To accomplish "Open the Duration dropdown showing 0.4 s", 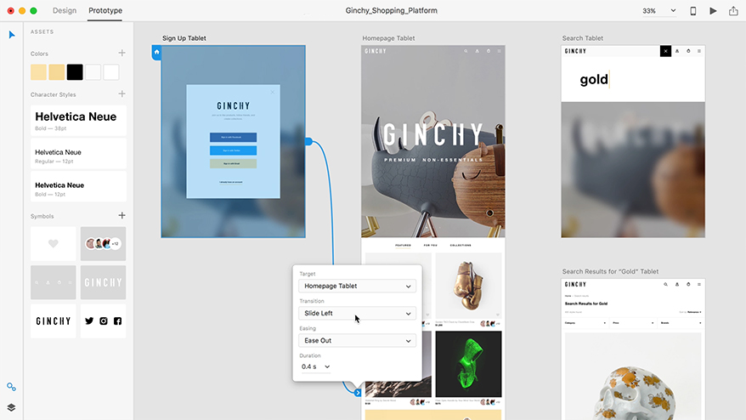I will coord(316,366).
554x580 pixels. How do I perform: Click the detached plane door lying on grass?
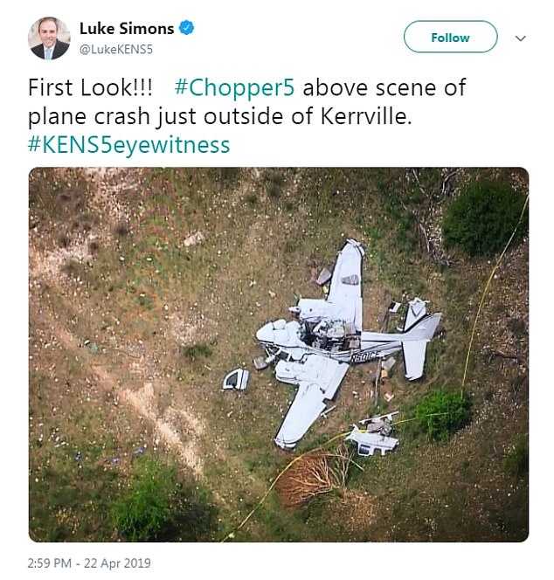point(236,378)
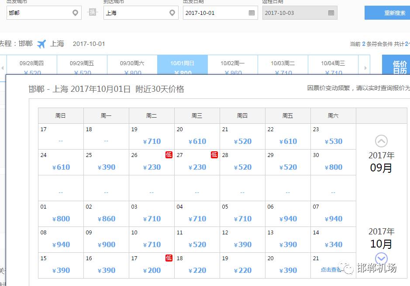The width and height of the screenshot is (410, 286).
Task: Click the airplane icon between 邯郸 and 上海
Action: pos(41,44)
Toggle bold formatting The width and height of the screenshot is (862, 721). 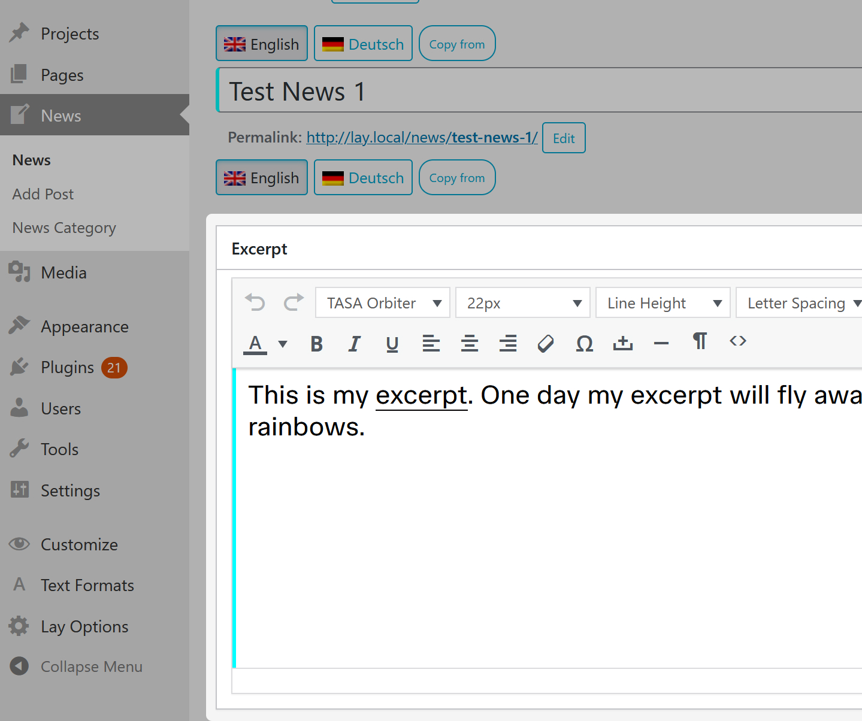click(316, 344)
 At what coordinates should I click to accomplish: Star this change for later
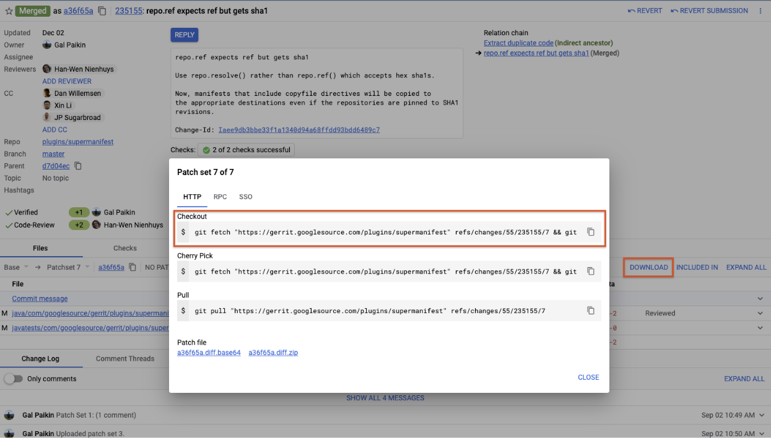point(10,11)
......
WHAT IS REQUIRED: Repeat exactly the lines from the one containing "At what coordinates" through the last line of the records above, both included, and leave out the pictures.

WRITTEN ANSWER:
 At what coordinates should I click to accomplish: Star this change for later
point(10,11)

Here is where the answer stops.